Barely a week ago I was in Pohojanmaa, experiencing afternoon temperatures of four to eight degrees, as May turned into June and the Finnish “spring” turned into the Finnish “summer.” I was wondering whether a proper spring would ever arrive, let alone a proper summer. I thought of the old adage that the difference here between winter and summer is that it snows less often in the summer.
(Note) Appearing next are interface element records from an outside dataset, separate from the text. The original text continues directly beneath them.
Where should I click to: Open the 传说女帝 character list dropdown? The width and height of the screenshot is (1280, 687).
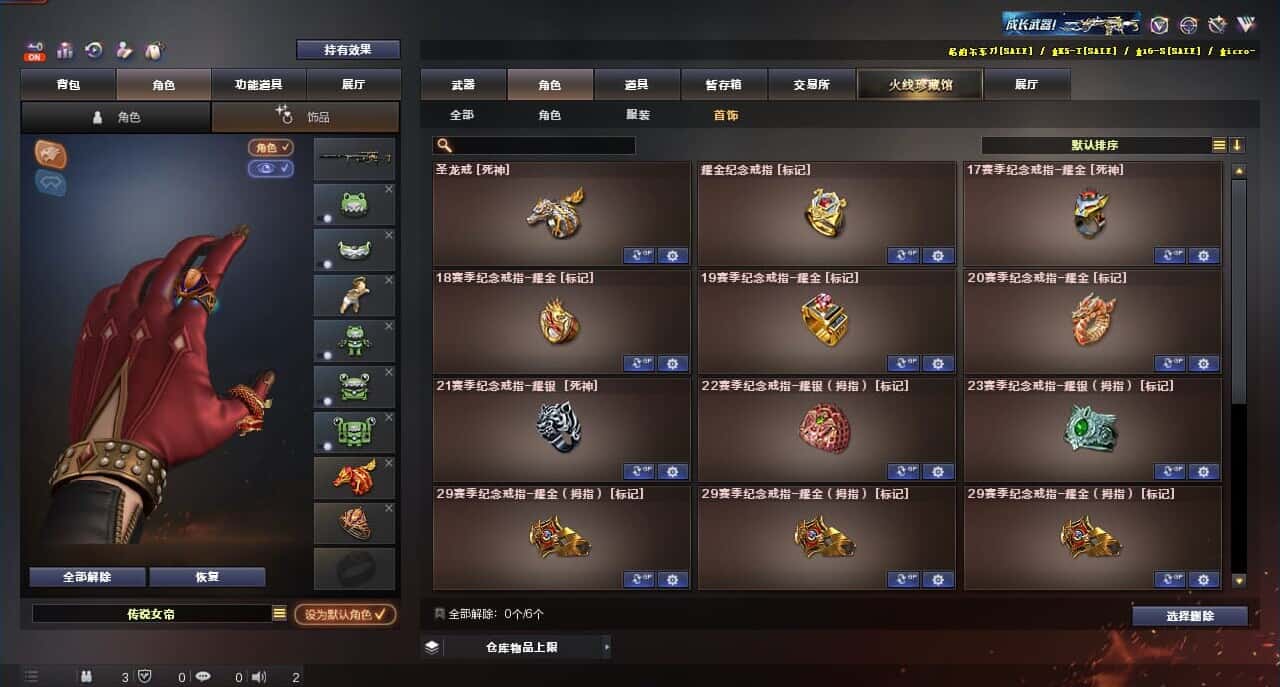tap(279, 614)
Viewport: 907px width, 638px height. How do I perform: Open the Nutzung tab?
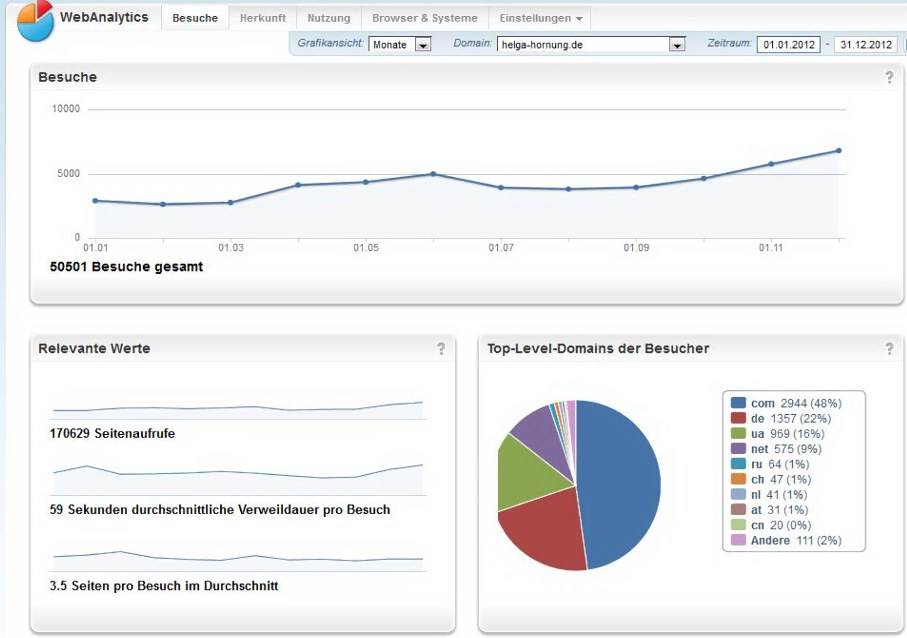click(x=329, y=18)
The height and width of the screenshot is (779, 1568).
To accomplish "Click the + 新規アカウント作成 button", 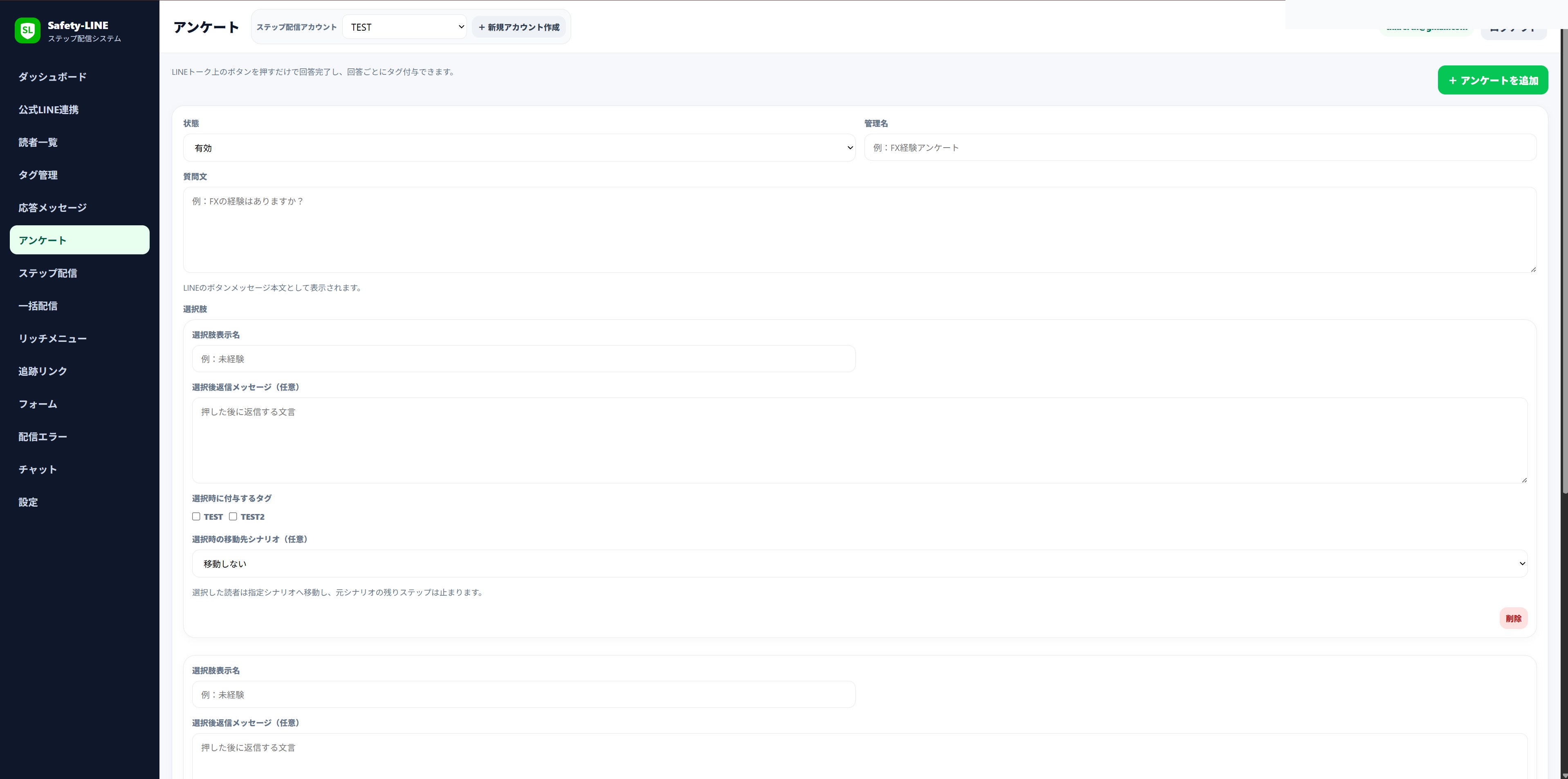I will (x=518, y=27).
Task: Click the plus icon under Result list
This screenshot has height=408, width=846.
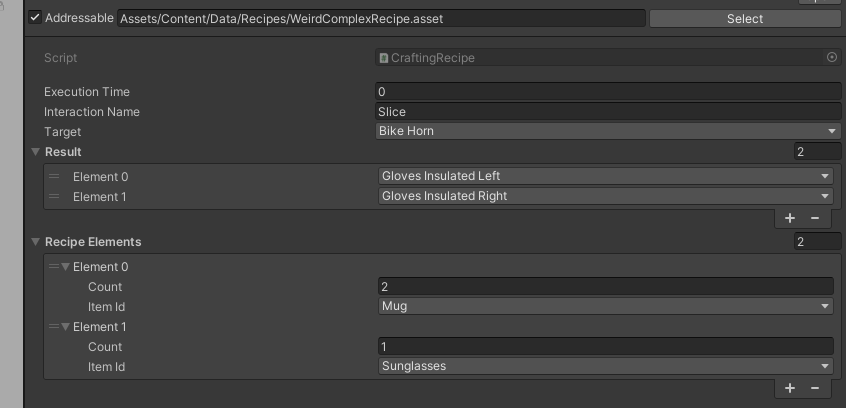Action: pos(790,218)
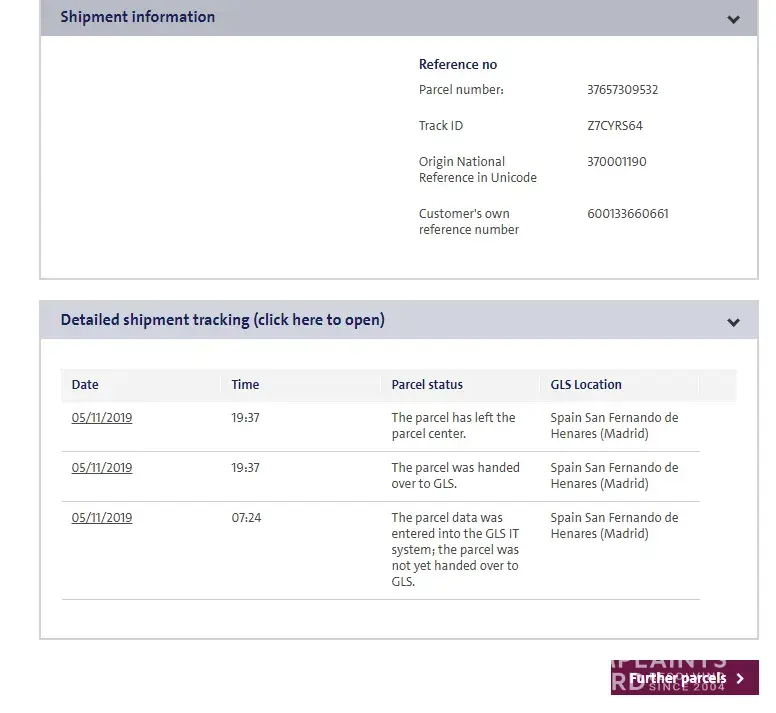Click the parcel number 37657309532
The width and height of the screenshot is (776, 713).
point(622,90)
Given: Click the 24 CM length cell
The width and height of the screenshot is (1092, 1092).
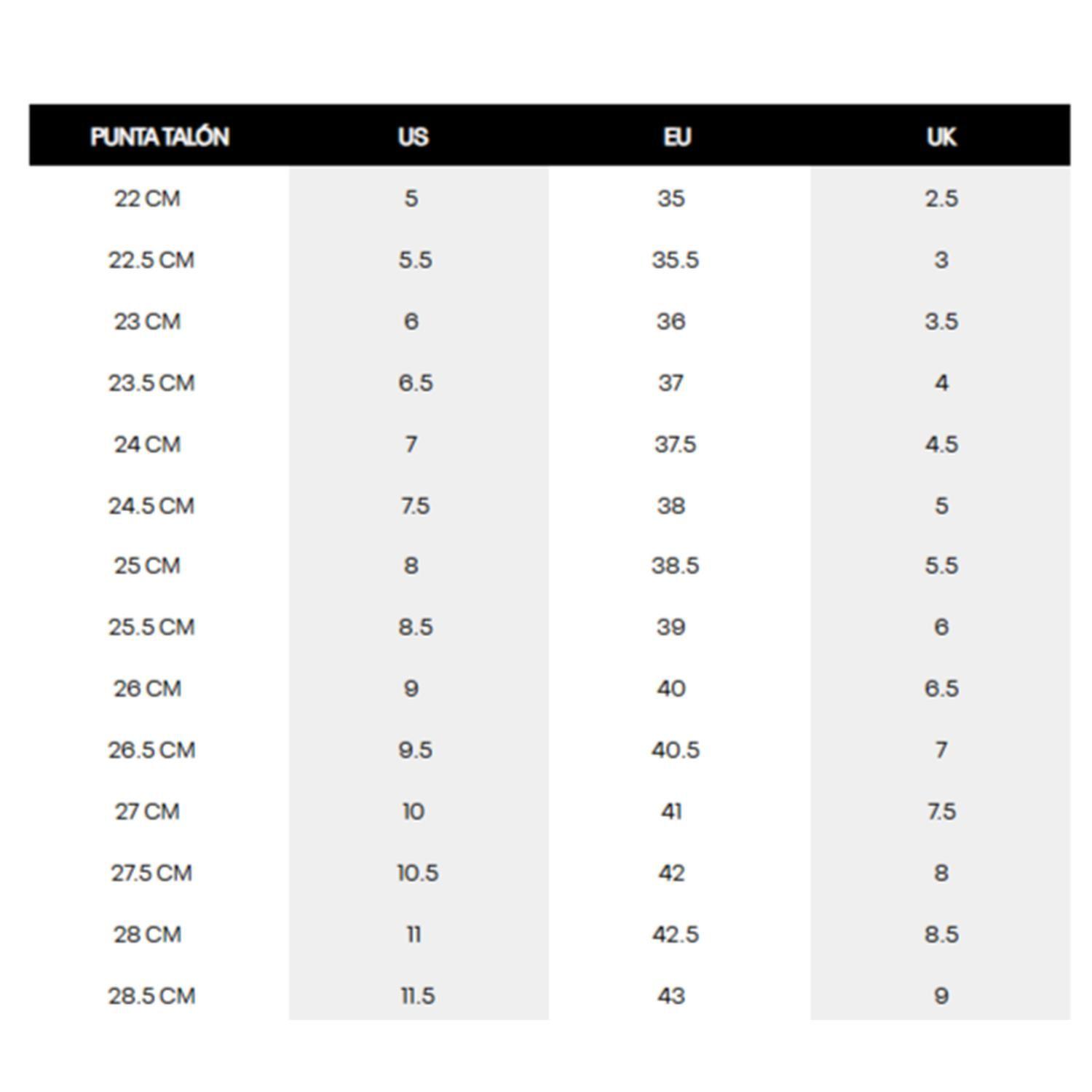Looking at the screenshot, I should point(147,444).
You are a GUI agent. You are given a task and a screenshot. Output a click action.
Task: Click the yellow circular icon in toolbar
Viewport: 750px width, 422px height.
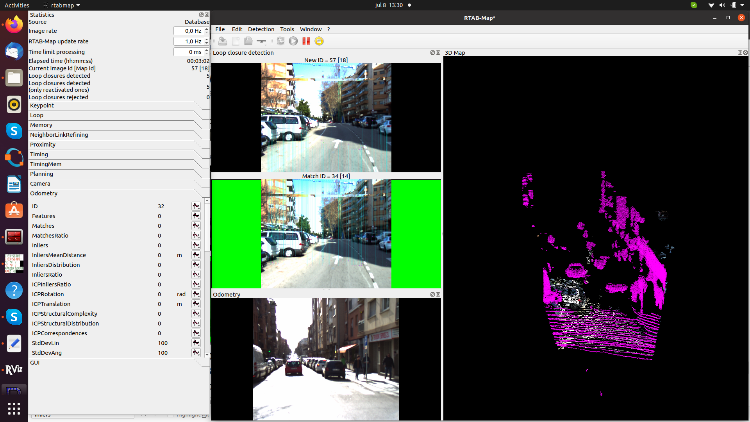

Only a couple of days later we were basking in sunshine and temperatures of twenty degrees. Summer always comes, eventually. The changing of the seasons in Finland never ceases to amaze me. I watch the spring evenings getting longer and longer, the blossom suddenly appearing, almost overnight, on the trees, the new leaves and fresh grass ripening. Then there is the human effect: the winter clothes disappear as if by magic (although I suspect my wife has something to do with it), to be replaced by summer ones; I search for my hay fever medication, the schools break up and suddenly there are all sorts of celebrations and other events to go to.
The image of summer is very positive: good weather (less snow, at any rate), a well-earned holiday, trips, Linnanmäki, ice cream and so on. But still it is like any other time of year, with its worries and difficulties too. Can we afford a holiday this year? Who will look after the children while we’re at work? What will pensioners and the unemployed do when their various clubs and courses wind down for the summer break? Hot weather is harder to bear for many people than cold. It’s the worst time of year to get important jobs done, as so many working people are on holiday.
Let us keep in mind those less fortunate than ourselves this summer, and offer a helping hand without waiting to be asked. It could make quite a difference.